Knpaman repeated the usual mulch about NAFTA and EFTA. In EFTA we could join other economic giants like Iceland and Liechtenstein, while as the recent dispute over American steel tariffs showed, NAFTA barely functions as a free trade bloc. In any case, NAFTA receives only a fraction of Britain's trade that the EU does, while Britain's golden goose, the financial services industry, is unlikely ever to be allowed access to the USA's over-protected markets by the xenophobic and manifold American regulators. Then Knapman started banging on about Australia and New Zealand, where Britons sailed to open new markets. Nice thought, but the Antipodes' 23 million population doesn't really compare as a potential market with the rest of the EU's 400 million and growing. The whole of Oceania has roughly the same population as the Benelux countries.

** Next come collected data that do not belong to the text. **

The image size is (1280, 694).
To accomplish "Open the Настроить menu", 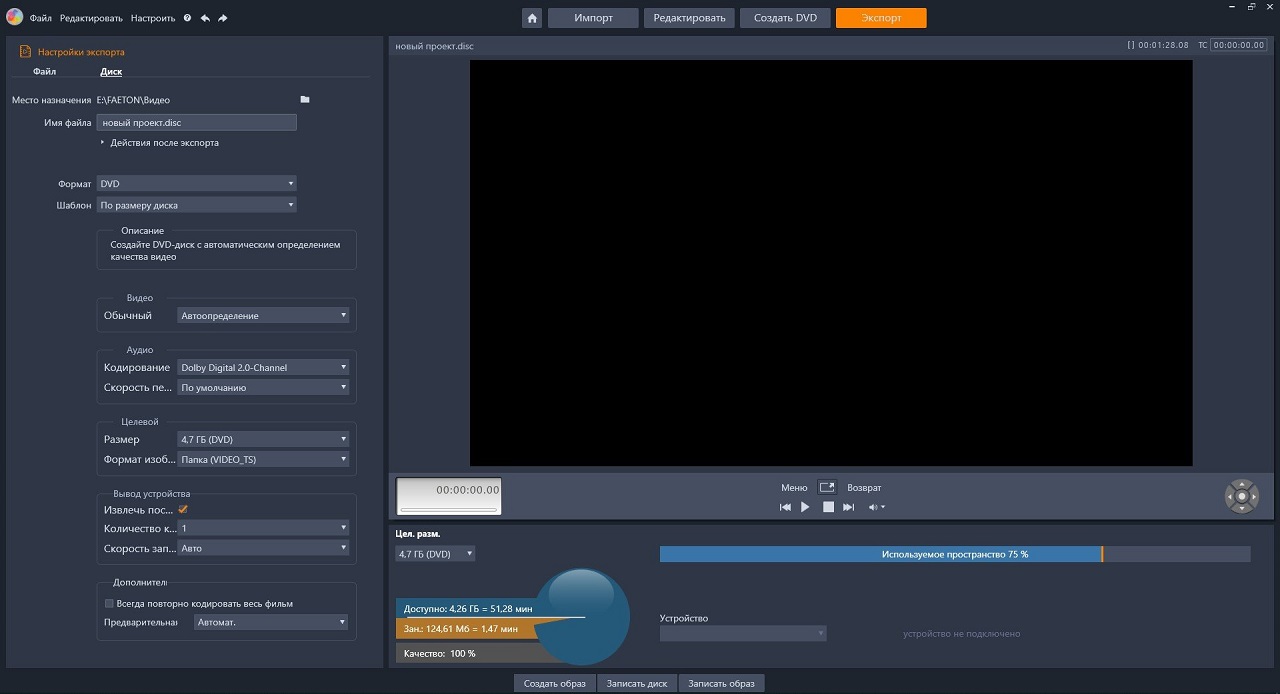I will pyautogui.click(x=152, y=18).
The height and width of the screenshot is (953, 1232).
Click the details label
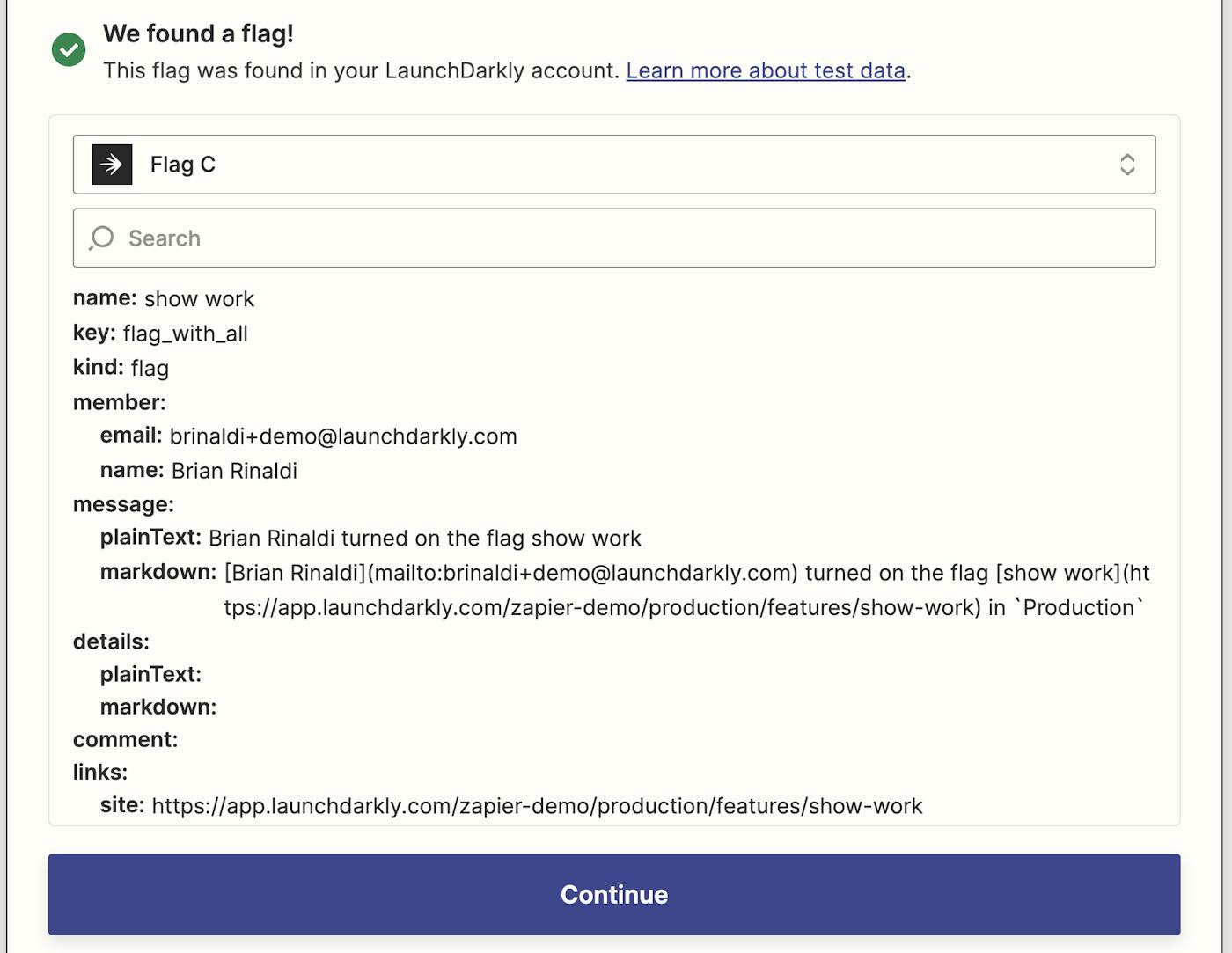pyautogui.click(x=111, y=641)
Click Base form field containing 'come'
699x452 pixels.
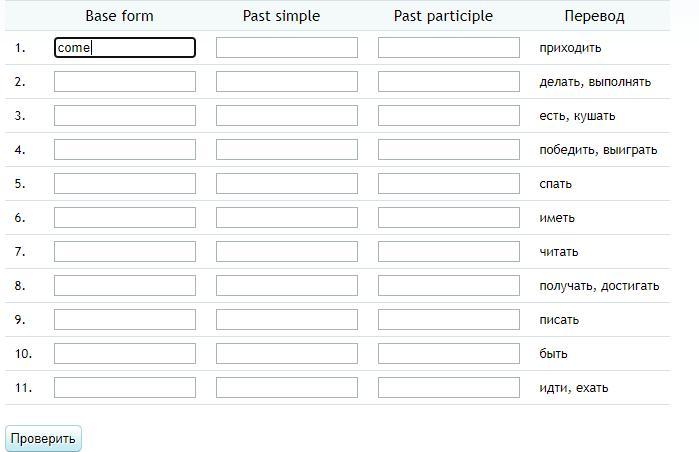tap(125, 48)
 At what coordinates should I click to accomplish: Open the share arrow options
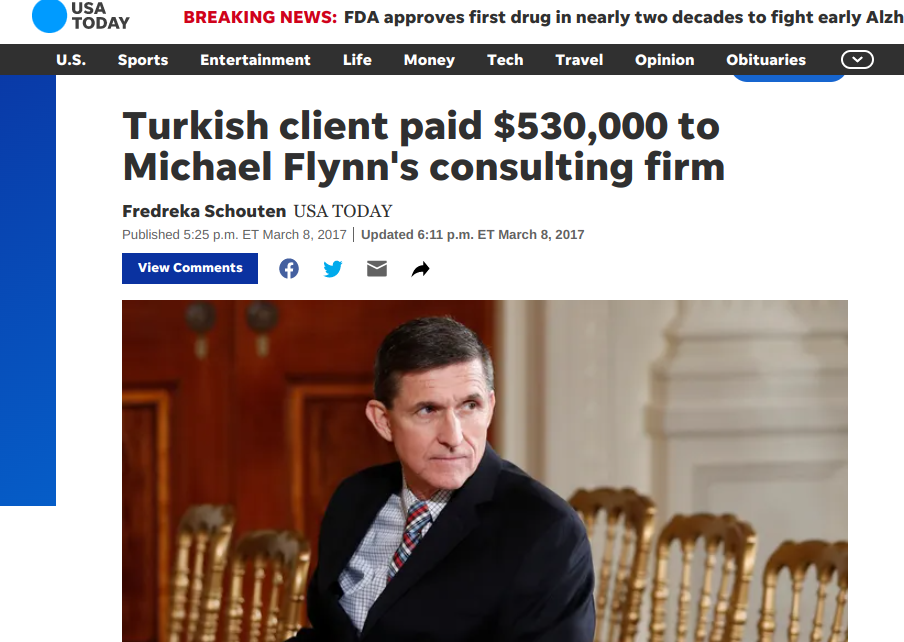[420, 269]
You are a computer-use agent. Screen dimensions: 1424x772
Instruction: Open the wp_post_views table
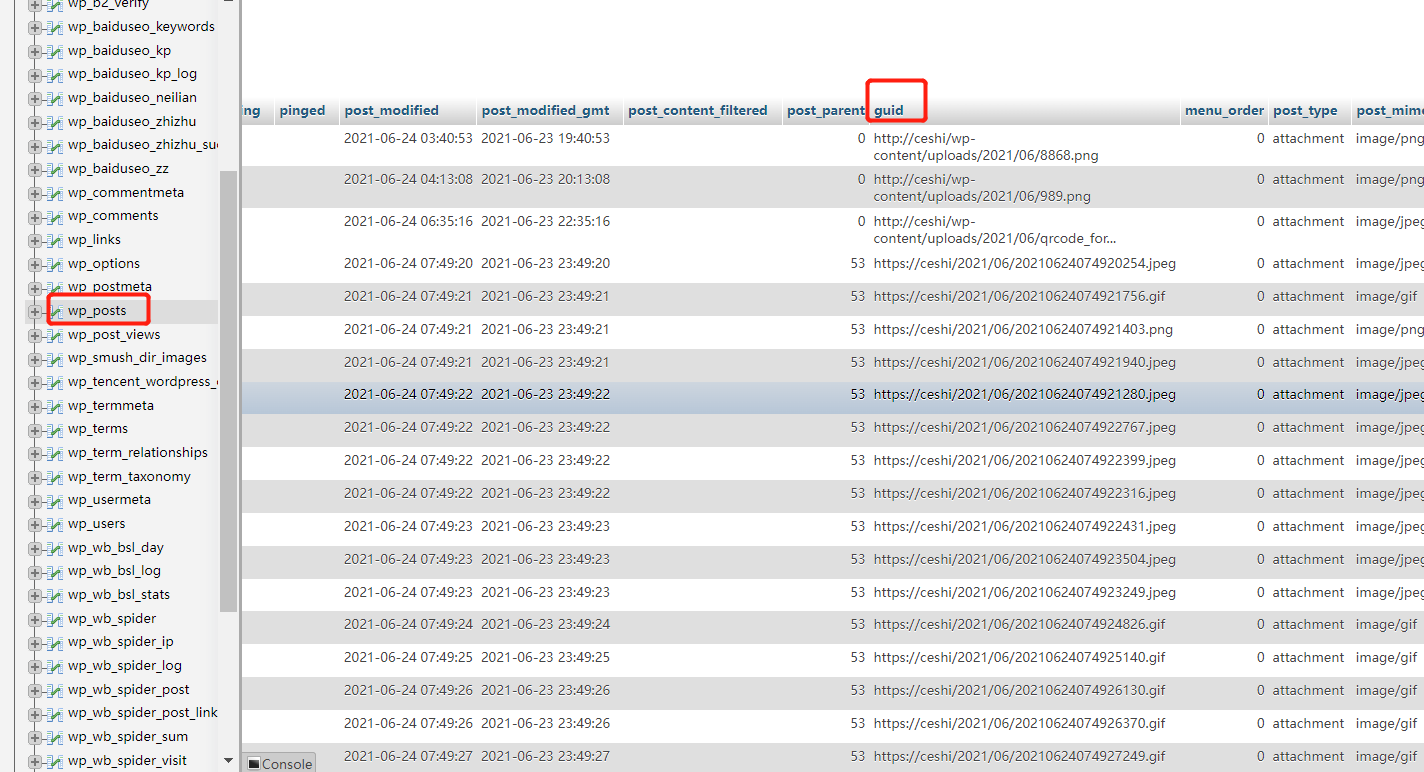click(114, 335)
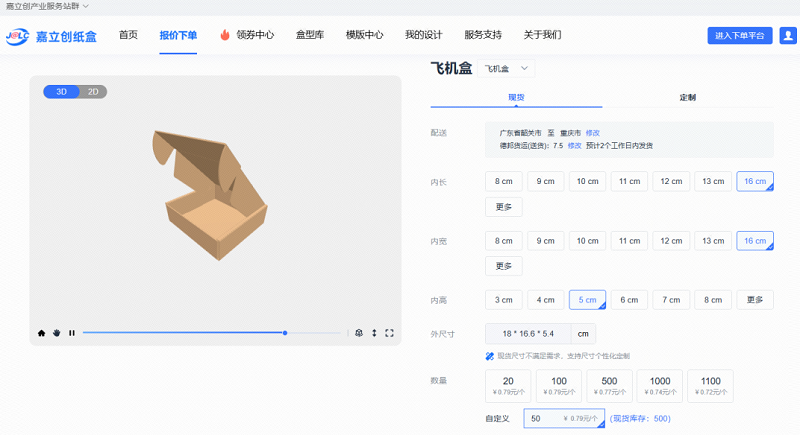Open the cm unit selector for 外尺寸
The width and height of the screenshot is (800, 435).
583,333
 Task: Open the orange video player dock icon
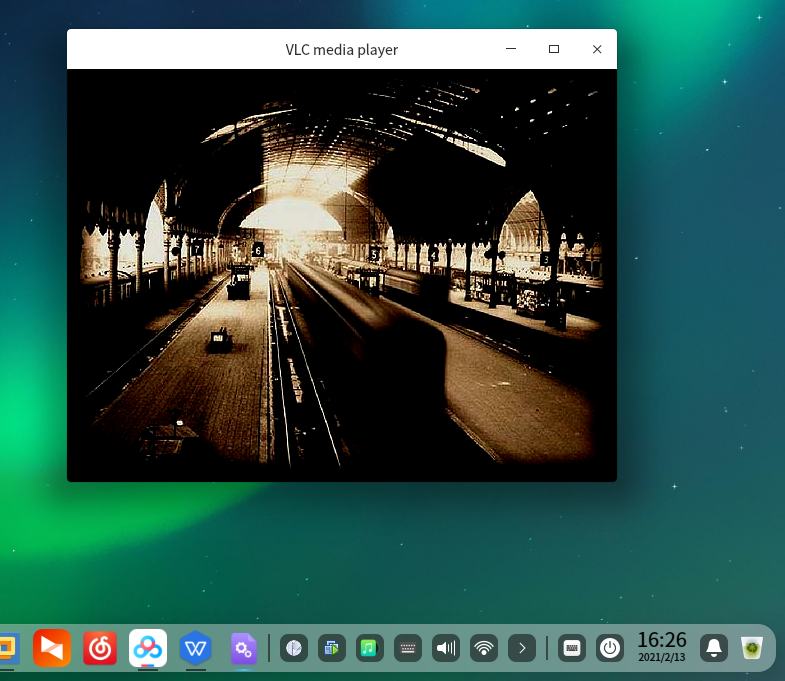coord(51,648)
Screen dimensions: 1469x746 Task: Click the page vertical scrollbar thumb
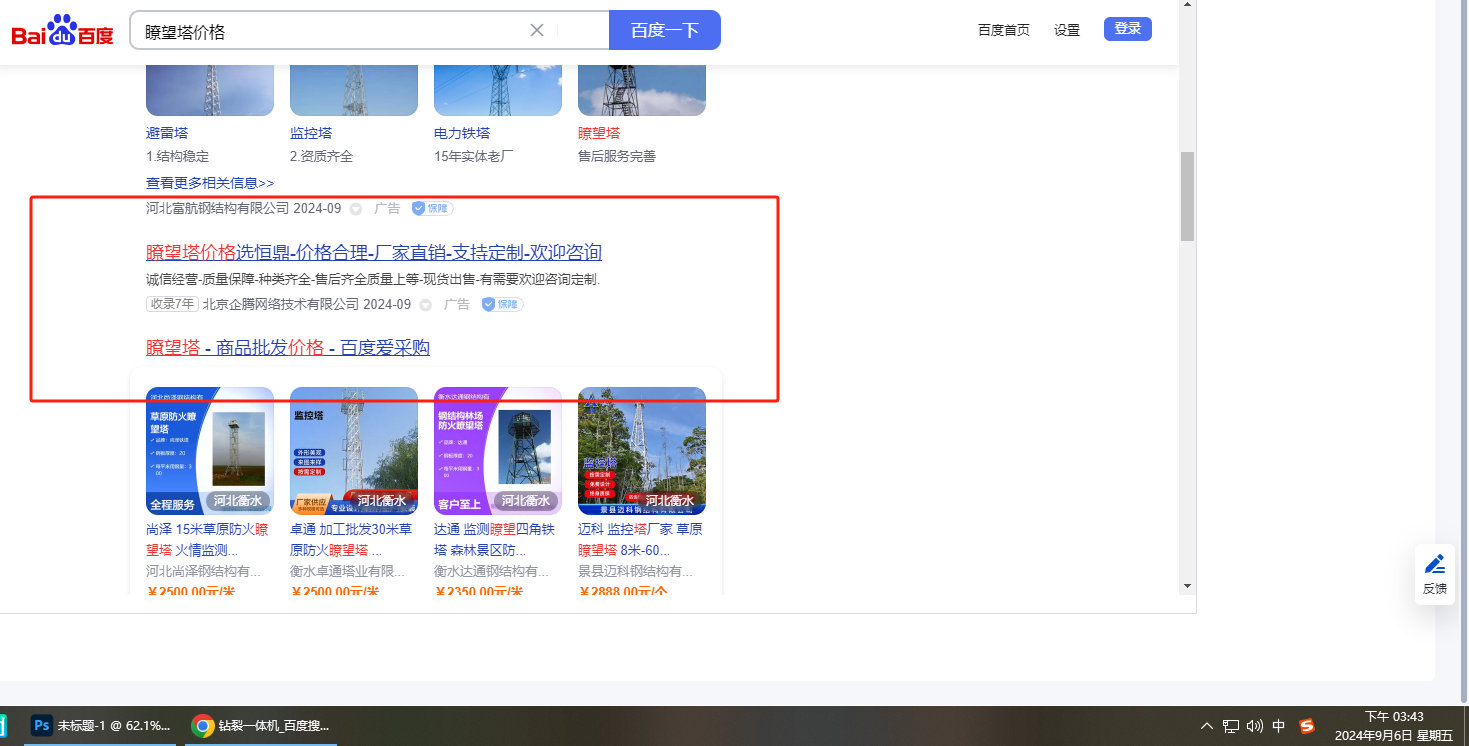[1187, 196]
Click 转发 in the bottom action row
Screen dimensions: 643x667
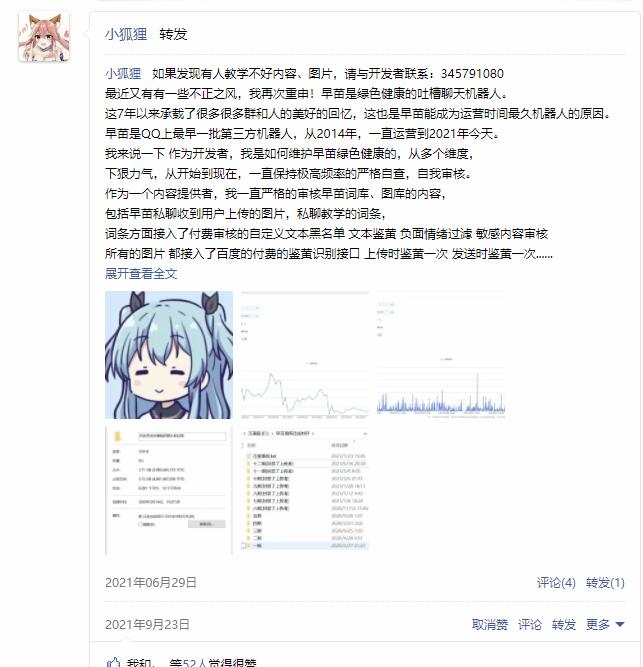(563, 624)
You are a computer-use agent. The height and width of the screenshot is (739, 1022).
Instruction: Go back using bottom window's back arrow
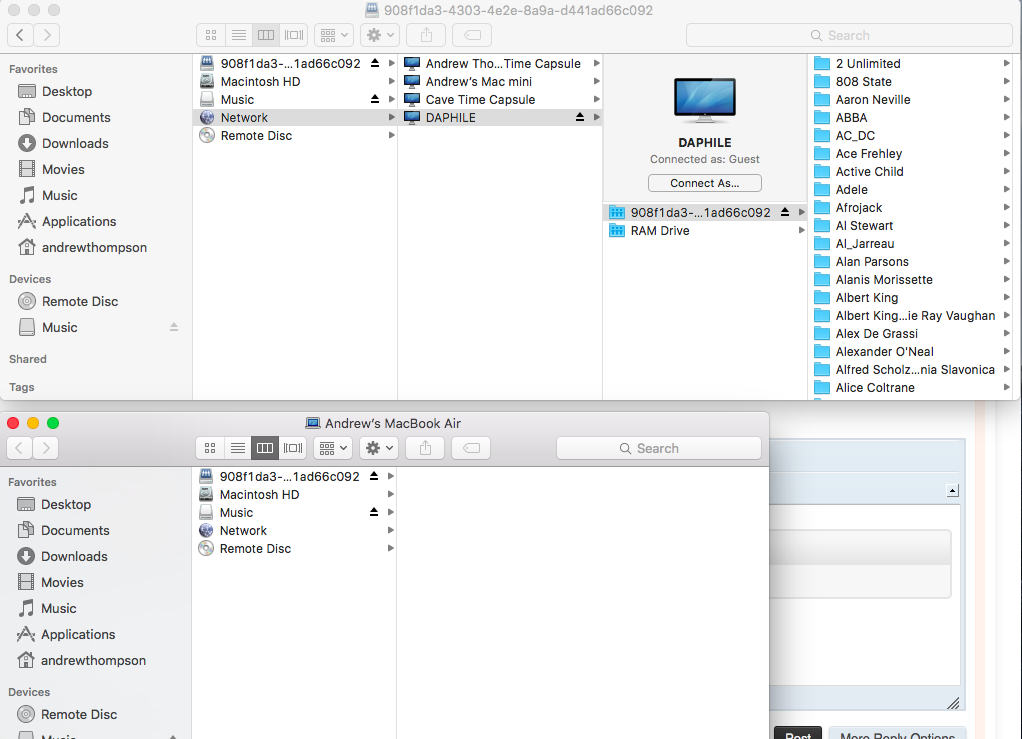click(21, 448)
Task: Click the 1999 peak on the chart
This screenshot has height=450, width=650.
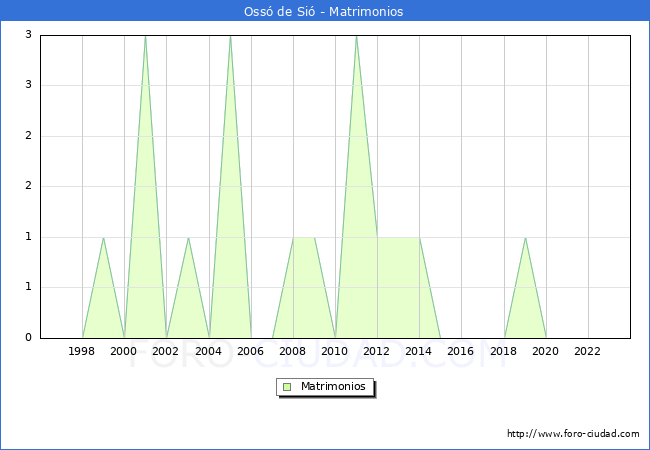Action: click(104, 238)
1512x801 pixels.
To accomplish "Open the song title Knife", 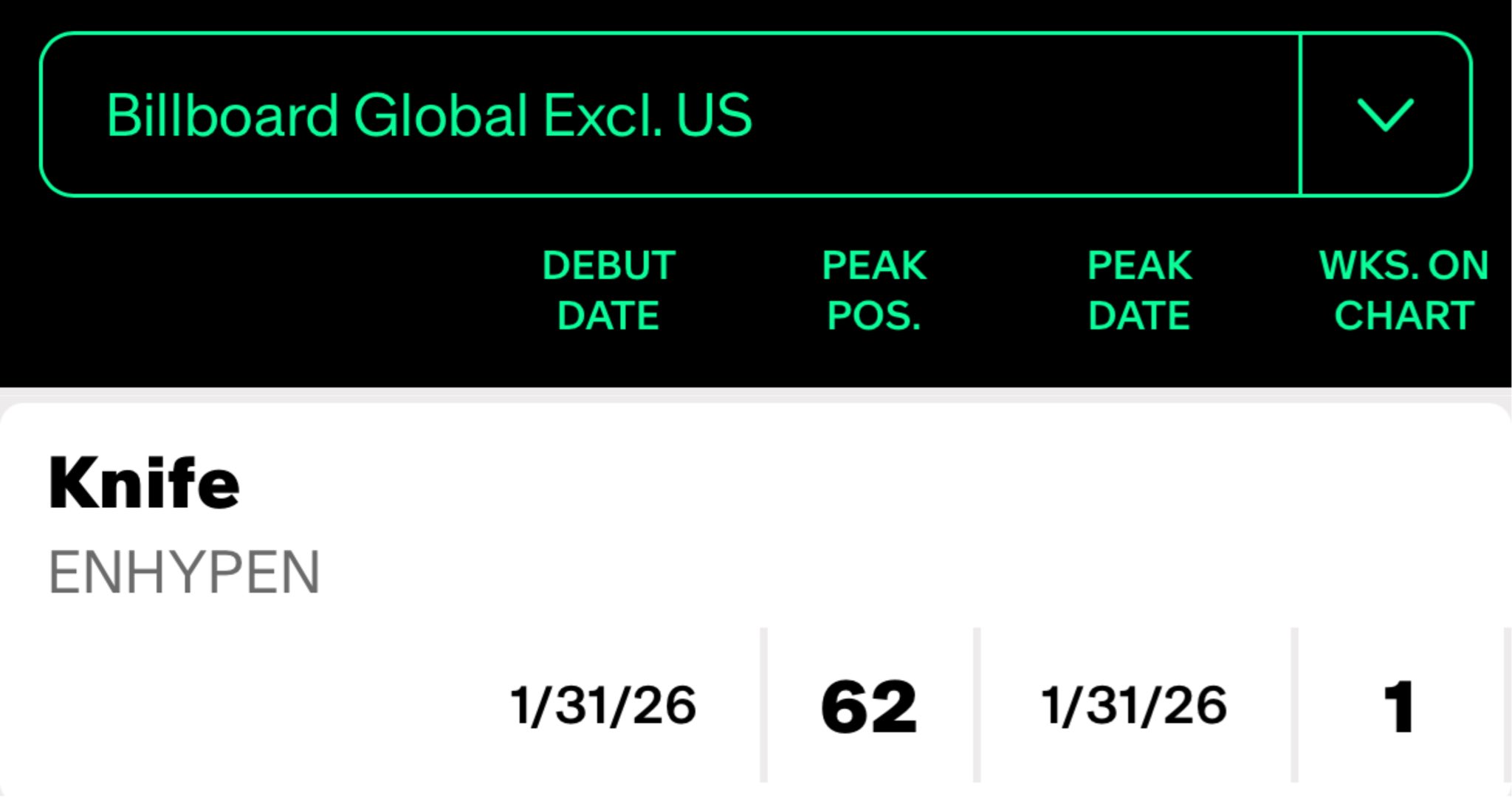I will point(144,484).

There was another wonderful comment that 'Amercia doesn't make political demands of Britain'. Really, Roger, well what the hell are we fighting a war in Iraq for then?

An interesting aside - the Westminster Hour history slot was on Jim Callaghan. They reported a bit of one of his anti-EEC speeches before EU entry, where he spoke of the language of Shakespeare, Chaucer and Milton being relegated to second place. Of course, now English is the dominant language of the EU institutions and of European business and culture. Like most nationalist arguments against the EU, Callaghan's turned out to be complete nonsense.

Friday, May 21, 2004

Germanophobia and British denial 

The Mail on Sunday is to journalism what the alimentary canal is to the human body. But even by their standards, Mark Almond's recent article on “Why America is fighting the German way” trawls new depths.

Staring with a ritual denunciation of American torture, Almond comes up with a novel reason for why US troops violated the rules of war – Donald Rumsfeld and Paul Wolfowitz are of German descent, and both are disciples of the German émigré philosopher, Leo Strauss, and all are steeped in the ‘Prussian military tradition’. Simple really. As long as you ignore the fact that most of them are Jewish – notably Strauss – and unlikely to have had much time for the Prussian military tradition.

The Iraq War is, he claims, a German-style war because it was a pre-emptive war. Of course, silly me, I forgot that only Germans had pre-emptive wars. The British Empire emerged thanks to countless unprovoked African and Indian attacks on the British homeland. Naturally.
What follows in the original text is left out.